- Extracted records -
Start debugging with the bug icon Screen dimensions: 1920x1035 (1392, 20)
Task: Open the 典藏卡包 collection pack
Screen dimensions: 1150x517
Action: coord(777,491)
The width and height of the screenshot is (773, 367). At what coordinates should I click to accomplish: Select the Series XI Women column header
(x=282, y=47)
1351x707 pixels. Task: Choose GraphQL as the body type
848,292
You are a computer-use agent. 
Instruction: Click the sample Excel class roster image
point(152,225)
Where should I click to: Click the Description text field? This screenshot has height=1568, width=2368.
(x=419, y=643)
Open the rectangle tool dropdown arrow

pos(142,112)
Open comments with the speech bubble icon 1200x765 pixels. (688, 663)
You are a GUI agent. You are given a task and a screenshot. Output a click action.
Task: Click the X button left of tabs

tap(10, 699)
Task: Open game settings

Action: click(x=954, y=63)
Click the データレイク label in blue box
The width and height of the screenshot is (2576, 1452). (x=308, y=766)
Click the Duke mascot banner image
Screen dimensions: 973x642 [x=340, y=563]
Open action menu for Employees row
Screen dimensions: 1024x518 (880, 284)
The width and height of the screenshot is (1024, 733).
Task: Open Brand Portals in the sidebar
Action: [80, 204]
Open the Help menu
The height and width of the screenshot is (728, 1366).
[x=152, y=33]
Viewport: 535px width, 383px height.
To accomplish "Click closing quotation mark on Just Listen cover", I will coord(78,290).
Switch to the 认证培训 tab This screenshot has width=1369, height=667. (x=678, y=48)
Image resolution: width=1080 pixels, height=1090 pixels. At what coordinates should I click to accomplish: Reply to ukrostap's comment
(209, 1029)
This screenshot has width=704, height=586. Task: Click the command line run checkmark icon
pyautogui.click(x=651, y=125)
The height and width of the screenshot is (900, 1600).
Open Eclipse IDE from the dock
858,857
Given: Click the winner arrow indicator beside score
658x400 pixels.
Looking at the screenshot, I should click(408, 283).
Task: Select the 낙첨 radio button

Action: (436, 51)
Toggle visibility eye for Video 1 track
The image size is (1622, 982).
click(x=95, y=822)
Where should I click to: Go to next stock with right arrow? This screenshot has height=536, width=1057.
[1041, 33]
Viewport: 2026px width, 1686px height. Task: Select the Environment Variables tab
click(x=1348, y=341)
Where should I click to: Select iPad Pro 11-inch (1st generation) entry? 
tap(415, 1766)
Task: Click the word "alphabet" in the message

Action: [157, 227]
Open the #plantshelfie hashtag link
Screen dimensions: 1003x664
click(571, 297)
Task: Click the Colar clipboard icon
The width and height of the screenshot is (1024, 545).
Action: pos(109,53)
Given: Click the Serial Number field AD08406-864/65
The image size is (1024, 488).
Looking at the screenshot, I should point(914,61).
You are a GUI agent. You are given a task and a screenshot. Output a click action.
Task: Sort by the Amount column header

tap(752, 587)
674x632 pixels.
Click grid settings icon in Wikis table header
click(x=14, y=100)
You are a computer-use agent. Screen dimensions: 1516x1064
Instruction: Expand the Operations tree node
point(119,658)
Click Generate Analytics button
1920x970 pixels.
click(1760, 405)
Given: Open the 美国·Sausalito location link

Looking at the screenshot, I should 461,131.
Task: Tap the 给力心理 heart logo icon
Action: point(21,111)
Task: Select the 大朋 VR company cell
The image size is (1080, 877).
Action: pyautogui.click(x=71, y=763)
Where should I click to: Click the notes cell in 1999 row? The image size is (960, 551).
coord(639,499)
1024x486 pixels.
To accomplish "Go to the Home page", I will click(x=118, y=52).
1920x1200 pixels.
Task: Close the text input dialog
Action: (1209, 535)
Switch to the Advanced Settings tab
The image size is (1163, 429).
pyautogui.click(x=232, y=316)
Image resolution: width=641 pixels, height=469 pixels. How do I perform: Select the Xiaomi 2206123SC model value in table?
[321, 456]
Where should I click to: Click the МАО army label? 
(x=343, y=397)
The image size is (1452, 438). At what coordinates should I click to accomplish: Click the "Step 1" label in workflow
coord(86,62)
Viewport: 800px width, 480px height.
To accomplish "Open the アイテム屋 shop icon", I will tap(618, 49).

- To be done -
Turn the lines above into a JSON list of strings, with one string for each line and blank lines left out.

- Solved exercise -
[
  "Start debugging with the bug icon Screen dimensions: 1920x1035 (1392, 20)",
  "Task: Open the 典藏卡包 collection pack",
  "Screen dimensions: 1150x517",
  "Action: coord(777,491)",
  "The width and height of the screenshot is (773, 367). At what coordinates should I click to accomplish: Select the Series XI Women column header",
  "(x=282, y=47)",
  "1351x707 pixels. Task: Choose GraphQL as the body type",
  "848,292",
  "You are a computer-use agent. ",
  "Instruction: Click the sample Excel class roster image",
  "point(152,225)",
  "Where should I click to: Click the Description text field? This screenshot has height=1568, width=2368.",
  "(x=419, y=643)",
  "Open the rectangle tool dropdown arrow",
  "pos(142,112)",
  "Open comments with the speech bubble icon 1200x765 pixels. (688, 663)",
  "You are a GUI agent. You are given a task and a screenshot. Output a click action.",
  "Task: Click the X button left of tabs",
  "tap(10, 699)",
  "Task: Open game settings",
  "Action: click(x=954, y=63)",
  "Click the データレイク label in blue box",
  "The width and height of the screenshot is (2576, 1452). (x=308, y=766)",
  "Click the Duke mascot banner image",
  "Screen dimensions: 973x642 [x=340, y=563]",
  "Open action menu for Employees row",
  "Screen dimensions: 1024x518 (880, 284)",
  "The width and height of the screenshot is (1024, 733).",
  "Task: Open Brand Portals in the sidebar",
  "Action: [80, 204]",
  "Open the Help menu",
  "The height and width of the screenshot is (728, 1366).",
  "[x=152, y=33]",
  "Viewport: 535px width, 383px height.",
  "To accomplish \"Click closing quotation mark on Just Listen cover\", I will coord(78,290).",
  "Switch to the 认证培训 tab This screenshot has width=1369, height=667. (x=678, y=48)",
  "Image resolution: width=1080 pixels, height=1090 pixels. At what coordinates should I click to accomplish: Reply to ukrostap's comment",
  "(209, 1029)",
  "This screenshot has width=704, height=586. Task: Click the command line run checkmark icon",
  "pyautogui.click(x=651, y=125)",
  "The height and width of the screenshot is (900, 1600).",
  "Open Eclipse IDE from the dock",
  "858,857",
  "Given: Click the winner arrow indicator beside score",
  "658x400 pixels.",
  "Looking at the screenshot, I should click(408, 283).",
  "Task: Select the 낙첨 radio button",
  "Action: (436, 51)",
  "Toggle visibility eye for Video 1 track",
  "The image size is (1622, 982).",
  "click(x=95, y=822)",
  "Where should I click to: Go to next stock with right arrow? This screenshot has height=536, width=1057.",
  "[1041, 33]",
  "Viewport: 2026px width, 1686px height. Task: Select the Environment Variables tab",
  "click(x=1348, y=341)",
  "Where should I click to: Select iPad Pro 11-inch (1st generation) entry? ",
  "tap(415, 1766)",
  "Task: Click the word \"alphabet\" in the message",
  "Action: [157, 227]",
  "Open the #plantshelfie hashtag link",
  "Screen dimensions: 1003x664",
  "click(571, 297)",
  "Task: Click the Colar clipboard icon",
  "The width and height of the screenshot is (1024, 545).",
  "Action: pos(109,53)",
  "Given: Click the Serial Number field AD08406-864/65",
  "The image size is (1024, 488).",
  "Looking at the screenshot, I should point(914,61).",
  "You are a GUI agent. You are given a task and a screenshot. Output a click action.",
  "Task: Sort by the Amount column header",
  "tap(752, 587)",
  "674x632 pixels.",
  "Click grid settings icon in Wikis table header",
  "click(x=14, y=100)",
  "You are a computer-use agent. Screen dimensions: 1516x1064",
  "Instruction: Expand the Operations tree node",
  "point(119,658)",
  "Click Generate Analytics button",
  "1920x970 pixels.",
  "click(1760, 405)",
  "Given: Open the 美国·Sausalito location link",
  "Looking at the screenshot, I should 461,131.",
  "Task: Tap the 给力心理 heart logo icon",
  "Action: point(21,111)",
  "Task: Select the 大朋 VR company cell",
  "The image size is (1080, 877).",
  "Action: pyautogui.click(x=71, y=763)",
  "Where should I click to: Click the notes cell in 1999 row? The image size is (960, 551).",
  "coord(639,499)",
  "1024x486 pixels.",
  "To accomplish \"Go to the Home page\", I will click(x=118, y=52).",
  "1920x1200 pixels.",
  "Task: Close the text input dialog",
  "Action: (1209, 535)",
  "Switch to the Advanced Settings tab",
  "The image size is (1163, 429).",
  "pyautogui.click(x=232, y=316)",
  "Image resolution: width=641 pixels, height=469 pixels. How do I perform: Select the Xiaomi 2206123SC model value in table?",
  "[321, 456]",
  "Where should I click to: Click the МАО army label? ",
  "(x=343, y=397)",
  "The image size is (1452, 438). At what coordinates should I click to accomplish: Click the \"Step 1\" label in workflow",
  "coord(86,62)",
  "Viewport: 800px width, 480px height.",
  "To accomplish \"Open the アイテム屋 shop icon\", I will tap(618, 49)."
]